On Saturday, January 4, 2014 11:29:33 AM UTC-8, vdelecroix wrote:
>
> I do not see how we can make the coercion numpy int/Sage Integer works 
> if numpy is not loaded at startup time...

It seems more an issue of *ensuring* that coercion does *not* work, because 
we're communicating with a non-sage type here. An indication that there is 
probably some special case that is foiling correct behaviour comes from the 
fact that np.float32, np.float and np.float128 all do seem to work.

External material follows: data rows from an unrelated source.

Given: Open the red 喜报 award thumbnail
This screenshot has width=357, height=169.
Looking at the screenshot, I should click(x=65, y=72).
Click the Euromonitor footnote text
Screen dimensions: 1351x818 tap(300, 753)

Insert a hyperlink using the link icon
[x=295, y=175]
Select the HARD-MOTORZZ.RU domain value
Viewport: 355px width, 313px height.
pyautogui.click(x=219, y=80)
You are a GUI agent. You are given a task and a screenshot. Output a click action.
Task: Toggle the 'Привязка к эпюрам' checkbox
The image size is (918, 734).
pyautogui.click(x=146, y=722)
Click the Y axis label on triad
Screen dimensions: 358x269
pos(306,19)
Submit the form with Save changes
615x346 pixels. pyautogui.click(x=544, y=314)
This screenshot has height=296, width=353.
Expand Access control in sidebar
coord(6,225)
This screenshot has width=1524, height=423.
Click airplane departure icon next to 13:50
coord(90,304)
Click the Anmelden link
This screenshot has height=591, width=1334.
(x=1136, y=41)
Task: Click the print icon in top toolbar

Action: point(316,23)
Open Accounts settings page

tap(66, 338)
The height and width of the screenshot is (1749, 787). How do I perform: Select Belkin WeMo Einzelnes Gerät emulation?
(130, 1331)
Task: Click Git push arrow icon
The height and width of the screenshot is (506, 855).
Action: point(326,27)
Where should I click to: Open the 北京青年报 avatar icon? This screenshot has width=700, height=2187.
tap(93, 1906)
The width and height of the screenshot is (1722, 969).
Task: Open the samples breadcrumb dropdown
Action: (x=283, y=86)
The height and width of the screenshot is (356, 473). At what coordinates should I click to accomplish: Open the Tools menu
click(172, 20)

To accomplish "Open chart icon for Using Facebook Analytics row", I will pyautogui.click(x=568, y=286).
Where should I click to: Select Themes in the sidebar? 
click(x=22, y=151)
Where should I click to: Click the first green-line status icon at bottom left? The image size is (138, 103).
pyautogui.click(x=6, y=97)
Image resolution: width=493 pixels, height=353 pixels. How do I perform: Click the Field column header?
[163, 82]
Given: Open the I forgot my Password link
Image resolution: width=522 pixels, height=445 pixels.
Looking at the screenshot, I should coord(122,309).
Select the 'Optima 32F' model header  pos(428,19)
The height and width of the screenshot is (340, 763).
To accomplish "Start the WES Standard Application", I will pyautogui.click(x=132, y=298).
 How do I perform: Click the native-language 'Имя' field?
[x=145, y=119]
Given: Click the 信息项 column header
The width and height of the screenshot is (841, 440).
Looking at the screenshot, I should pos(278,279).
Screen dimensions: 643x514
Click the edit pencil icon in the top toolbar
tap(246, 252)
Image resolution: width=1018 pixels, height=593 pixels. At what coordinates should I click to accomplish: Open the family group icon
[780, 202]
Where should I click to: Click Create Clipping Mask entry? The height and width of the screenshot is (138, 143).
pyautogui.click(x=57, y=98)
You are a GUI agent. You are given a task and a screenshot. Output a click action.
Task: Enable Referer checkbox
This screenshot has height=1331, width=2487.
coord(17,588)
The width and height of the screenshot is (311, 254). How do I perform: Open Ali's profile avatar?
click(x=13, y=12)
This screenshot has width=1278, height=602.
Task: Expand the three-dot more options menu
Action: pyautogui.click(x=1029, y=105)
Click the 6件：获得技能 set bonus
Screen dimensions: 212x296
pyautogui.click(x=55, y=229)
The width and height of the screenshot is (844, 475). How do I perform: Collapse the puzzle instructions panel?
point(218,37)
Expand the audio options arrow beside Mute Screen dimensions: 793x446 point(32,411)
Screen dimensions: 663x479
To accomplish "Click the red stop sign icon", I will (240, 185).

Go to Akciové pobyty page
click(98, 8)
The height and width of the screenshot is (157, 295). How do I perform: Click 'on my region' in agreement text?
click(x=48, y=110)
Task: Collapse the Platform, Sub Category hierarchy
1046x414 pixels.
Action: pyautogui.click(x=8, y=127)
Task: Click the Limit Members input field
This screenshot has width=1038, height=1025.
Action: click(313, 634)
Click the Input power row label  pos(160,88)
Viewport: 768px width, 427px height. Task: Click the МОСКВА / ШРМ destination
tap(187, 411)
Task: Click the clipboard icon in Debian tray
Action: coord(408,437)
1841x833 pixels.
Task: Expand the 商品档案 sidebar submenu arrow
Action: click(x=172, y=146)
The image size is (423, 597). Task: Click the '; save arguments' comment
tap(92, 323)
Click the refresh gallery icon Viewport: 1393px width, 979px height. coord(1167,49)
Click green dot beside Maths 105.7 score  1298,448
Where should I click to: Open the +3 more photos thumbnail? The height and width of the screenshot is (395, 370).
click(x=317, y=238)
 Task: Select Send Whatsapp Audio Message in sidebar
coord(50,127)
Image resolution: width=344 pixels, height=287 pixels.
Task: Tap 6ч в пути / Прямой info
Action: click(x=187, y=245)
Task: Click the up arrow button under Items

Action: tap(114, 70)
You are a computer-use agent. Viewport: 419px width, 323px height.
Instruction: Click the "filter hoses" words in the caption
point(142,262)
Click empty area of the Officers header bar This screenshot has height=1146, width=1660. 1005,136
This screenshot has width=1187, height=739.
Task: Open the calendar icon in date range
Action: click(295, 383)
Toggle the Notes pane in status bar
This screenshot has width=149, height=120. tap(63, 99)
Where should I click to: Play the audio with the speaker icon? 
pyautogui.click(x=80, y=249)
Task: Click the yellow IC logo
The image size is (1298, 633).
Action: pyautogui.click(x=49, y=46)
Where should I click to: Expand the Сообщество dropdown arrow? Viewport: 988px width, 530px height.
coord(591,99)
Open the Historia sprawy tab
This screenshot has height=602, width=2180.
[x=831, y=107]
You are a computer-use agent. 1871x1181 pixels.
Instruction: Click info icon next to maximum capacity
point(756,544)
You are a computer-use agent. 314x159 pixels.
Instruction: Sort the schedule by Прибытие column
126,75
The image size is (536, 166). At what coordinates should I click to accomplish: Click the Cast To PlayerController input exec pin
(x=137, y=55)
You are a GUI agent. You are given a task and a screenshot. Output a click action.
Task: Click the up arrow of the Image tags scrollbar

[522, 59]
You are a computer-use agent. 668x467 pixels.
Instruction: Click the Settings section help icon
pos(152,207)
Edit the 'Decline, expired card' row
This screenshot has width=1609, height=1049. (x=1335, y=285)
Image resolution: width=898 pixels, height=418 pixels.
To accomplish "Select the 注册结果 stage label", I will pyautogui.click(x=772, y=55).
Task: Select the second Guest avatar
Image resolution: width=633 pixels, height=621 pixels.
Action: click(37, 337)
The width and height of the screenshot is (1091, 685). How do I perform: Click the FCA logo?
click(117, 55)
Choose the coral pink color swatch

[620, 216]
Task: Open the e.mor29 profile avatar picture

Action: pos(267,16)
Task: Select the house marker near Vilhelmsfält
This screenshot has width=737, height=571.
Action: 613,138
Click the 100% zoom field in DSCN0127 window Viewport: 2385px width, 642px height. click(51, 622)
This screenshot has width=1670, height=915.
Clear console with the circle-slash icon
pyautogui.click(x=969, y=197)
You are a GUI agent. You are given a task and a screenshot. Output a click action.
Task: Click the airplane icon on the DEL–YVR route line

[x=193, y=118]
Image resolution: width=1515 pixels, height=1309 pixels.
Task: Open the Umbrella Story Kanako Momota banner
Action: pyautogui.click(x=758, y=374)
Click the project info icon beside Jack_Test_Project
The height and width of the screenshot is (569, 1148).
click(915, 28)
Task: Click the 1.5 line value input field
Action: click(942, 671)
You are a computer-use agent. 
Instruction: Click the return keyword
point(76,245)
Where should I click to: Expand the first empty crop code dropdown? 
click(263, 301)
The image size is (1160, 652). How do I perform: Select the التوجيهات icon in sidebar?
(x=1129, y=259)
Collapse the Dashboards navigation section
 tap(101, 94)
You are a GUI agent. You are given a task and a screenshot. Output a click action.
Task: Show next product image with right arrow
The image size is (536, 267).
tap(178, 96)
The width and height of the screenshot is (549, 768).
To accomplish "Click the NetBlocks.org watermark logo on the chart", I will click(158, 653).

Compare:

sage: c=get_coercion_model()
sage: import numpy as np
sage: c.canonical_coercion(1j,np.float(1))
(1.00000000000000*I, 1.00000000000000)
sage: c.canonical_coercion(1j,np.float32(1))
TypeError: no common canonical parent for objects with parents: ...
sage: c.canonical_coercion(1j,np.float64(1))
(0.0, 1.0)
sage: c.canonical_coercion(1j,np.float128(1))
TypeError: no common canonical parent for objects with parents: ...

As you can see, it's just float64 that does the bad thing:

sage: parent(1j+np.float32(1))
<type 'numpy.complex128'>
sage: parent(1j+np.float128(1))
<type 'numpy.complex256'>
sage: parent(1j+np.float64(1))
<type 'numpy.float64'>
sage: parent(1j+np.float(1))
Complex Field with 53 bits of precision

As you can see, sage does seem to know how to coerce np.float into its own 
complex field. The ones where no coercion is known end up using __radd__ on 
the numpy type. It's just that somewhere in sage, numpy.float64 apparently 
is deemed to be an appropriate parent for 1j to be coerced in. So it seems 
float64 is recognized *too much* (and in the wrong way), not too little.